⟨
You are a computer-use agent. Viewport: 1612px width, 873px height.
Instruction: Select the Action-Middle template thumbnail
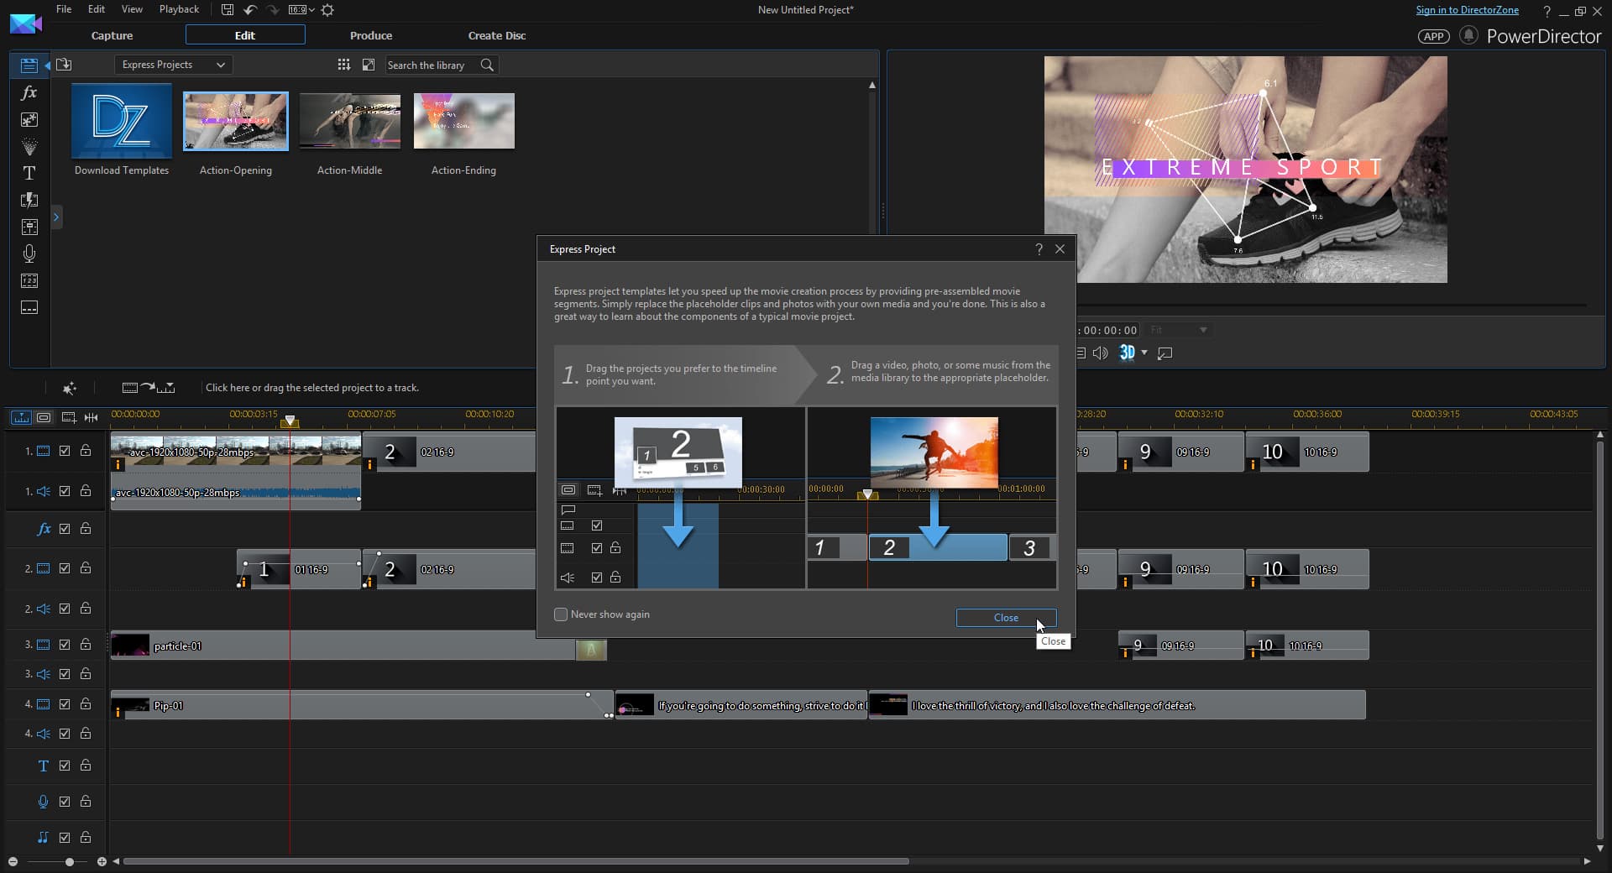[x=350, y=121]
⟩
⟨
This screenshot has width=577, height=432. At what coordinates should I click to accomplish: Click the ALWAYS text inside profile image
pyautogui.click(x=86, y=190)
⟩
* **Task details**:
Gather every line from the records above that contains the string "click" and copy each one out in full.

* **Full answer**:
This screenshot has width=577, height=432. At what coordinates should I click to accomplish: Click the ALWAYS text inside profile image
pyautogui.click(x=86, y=190)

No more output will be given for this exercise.